_EXTRAIT DU DOCUMENT_.
=-=-=-=-=
À la même heure, M. Thiers télégraphiait à ses préfets : « La porte de Saint-Cloud vient de s’abattre sous le feu de nos canons. Le général Douai s’y est précipité. » Double mensonge. La porte de Saint-Cloud était grande ouverte depuis trois jours, sans que les Versaillais eussent osé la franchir ; le général Douai s’y était glissé, homme par homme, introduit par une trahison.

À la nuit, le ministère paraît ouvrir les yeux. Les officiers arrivent demander des ordres. L’état-major refuse de laisser sonner le tocsin ou battre la générale, sous le prétexte qu’il ne faut pas alarmer la population. Des membres de la Commune, penchés sur un plan de Paris, étudient enfin ces points stratégiques qu’ils ont oubliés pendant six semaines ; le délégué s’enferme pour composer une proclamation.
=-=-=-=-=
_DONNÉES RECUEILLIES_.
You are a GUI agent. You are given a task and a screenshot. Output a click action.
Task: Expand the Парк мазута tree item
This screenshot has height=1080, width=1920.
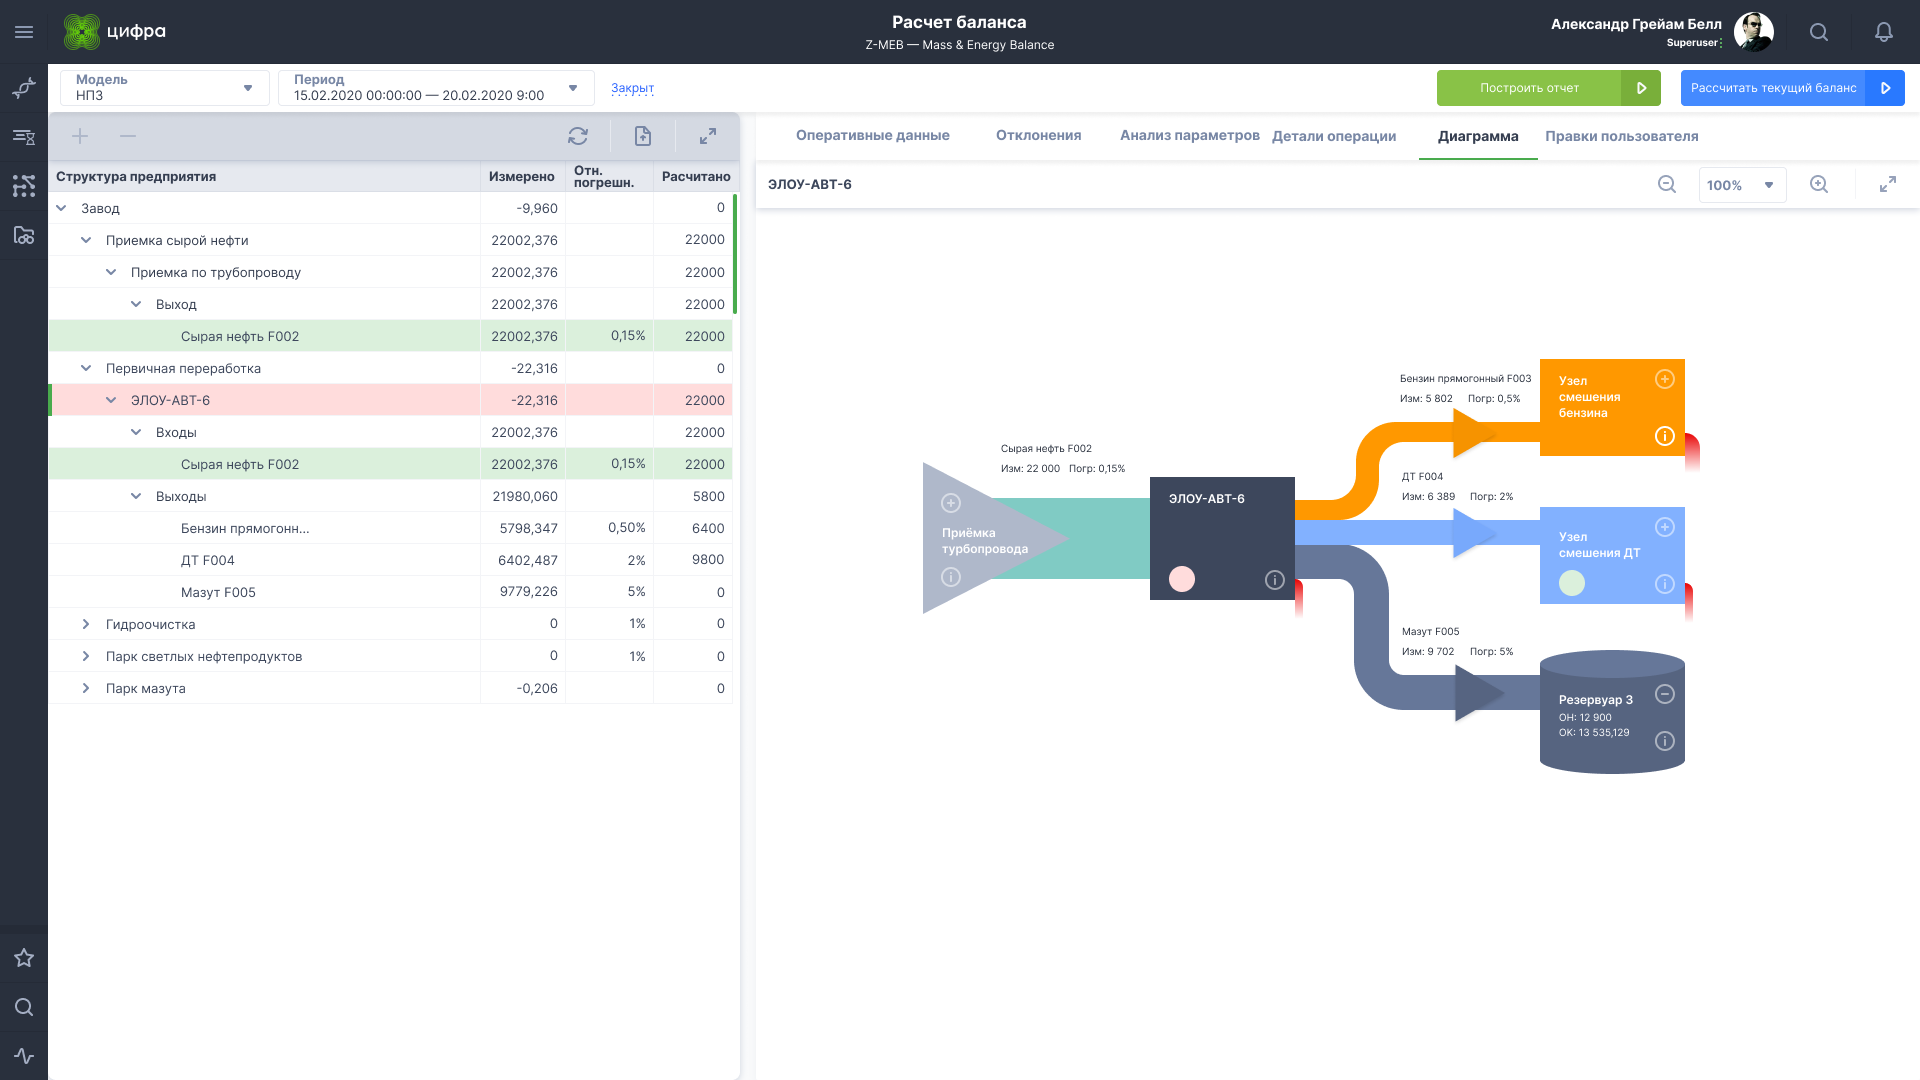86,687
=-=-=-=-=
_PROBLÈMES À RÉSOUDRE_.
1/ Extrayez de l'extrait, mot pour mot, le passage qui commence par « À la nuit, le » et s'achève sur « composer une proclamation. ».
2/ Dans le paragraphe de l'extrait qui débute par « À la nuit », relevez toutes les personnes ou instances qui sont sujets d'une action.

_RÉPONSES PAR EXERCICE_.
1/
À la nuit, le ministère paraît ouvrir les yeux. Les officiers arrivent demander des ordres. L’état-major refuse de laisser sonner le tocsin ou battre la générale, sous le prétexte qu’il ne faut pas alarmer la population. Des membres de la Commune, penchés sur un plan de Paris, étudient enfin ces points stratégiques qu’ils ont oubliés pendant six semaines ; le délégué s’enferme pour composer une proclamation.

2/
- le ministère
- les officiers
- l'état-major
- des membres de la Commune
- le délégué